Movement when it came came in Solomon's face. It was an old and strict face, a frail face, but behind it, like a covered light, came an animation that could play hide and seek, that would dart and escape, had always escaped. The mystery flickered in him, and invited from his eyes. It was that very mystery that Cash with his quick arm would have to strike, and that Livvie could not weep for. But Cash only stood holding his arm in the air, when the gentlest flick of his great strength, almost a puff of his breath, would have been enough, if he had known how to give it, to send the old man over the obstruction that kept him away from death.

"Young ones can't wait," said Solomon.

Livvie shuddered violently, and then in a gush of tears she stooped for a glass of water and handed it to him, but he did not see her.

"So here come the young man Livvie wait for. Was no prevention. No prevention. Now I lay eyes on young man and it come to be somebody I know all the time, and been knowing since he were born in a cotton patch, and watched grow up year to year, Cash McCord, growed to size, growed up to come in my house in the end—ragged and barefoot."

Solomon gave a cough of distaste. Then he shut his eyes vigorously, and his lips began to move like a chanter's.

"When Livvie married, her husband were already somebody. He had paid great cost for his land. He spread sycamore leaves over the ground from wagon to door, day he brought her home, so her foot would not have to touch ground. He carried her through his door. Then he growed old and could not lift her, and she were still young."

Livvie's sobs followed his words like a soft melody repeating each thing as he stated it. His lips moved for a little without sound, or she cried too fervently, and unheard he might have been telling his whole life, and then he said, "God forgive Solomon for sins great and small. God forgive Solomon for carrying away too young girl for wife and keeping her away from her people and from all the young people would clamor for her back."

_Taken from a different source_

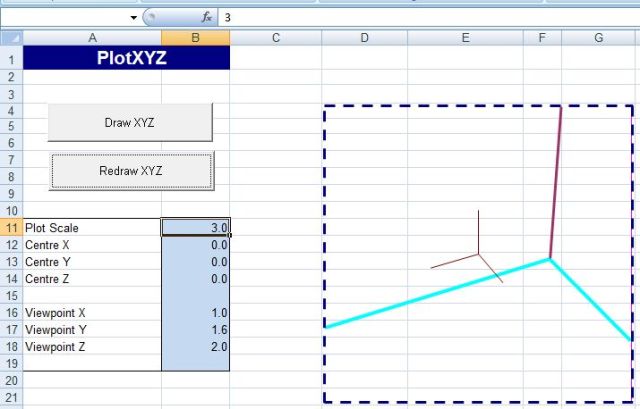Click the purple vertical line in plot
This screenshot has width=640, height=409.
click(556, 180)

Then he lifted up his right hand toward Livvie where she stood by the bed and offered her his silver watch. He dangled it before her eyes, and she hushed crying; her tears stopped. For a moment the wa:ch could be heard ticking as it always did, precisely in his proud hand. She lifted it away. Then he took hold of the quilt; then he was dead.

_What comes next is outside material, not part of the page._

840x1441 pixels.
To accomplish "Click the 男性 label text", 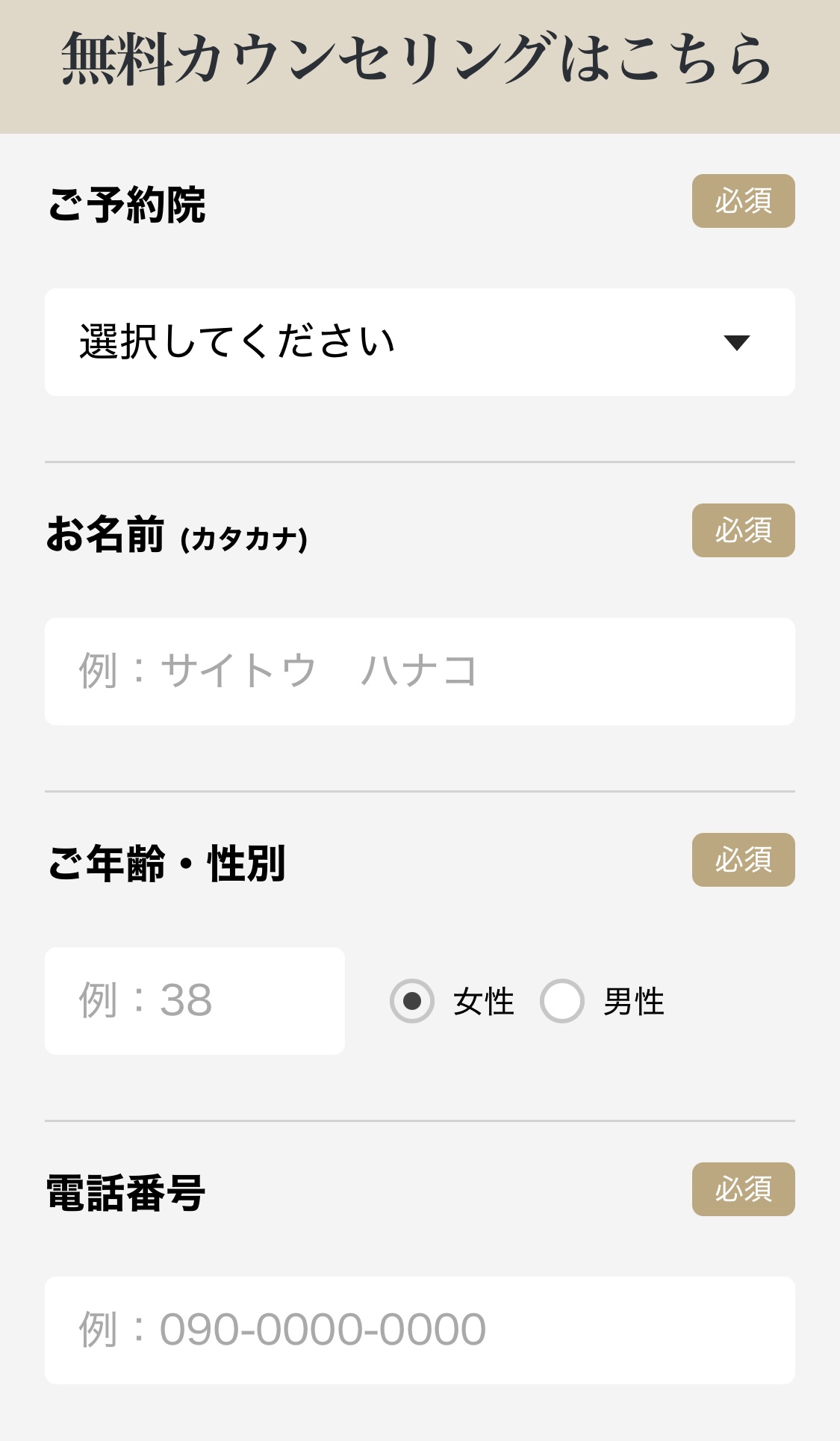I will (634, 1002).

Livvie left Solomon dead and went out of the room. Stealthily, nearly without noise, Cash went beside her. He was like a shadow, but his shiny shoes moved over the floor in spangles, and the green downy feather shone like a light in his hat. As they reached the front room, he seized her deftly as a long black cat and dragged her hanging by the waist round and round him, while he turned in a circle, his face bent down to hers. The first moment, she kept one arm and its hand stiff and still, the one that held Solomon's watch. Then the fingers softly let go, all of her was limp, and the watch fell somewhere on the floor. It ticked away in the still room, and all at once there began outside the full song of a bird.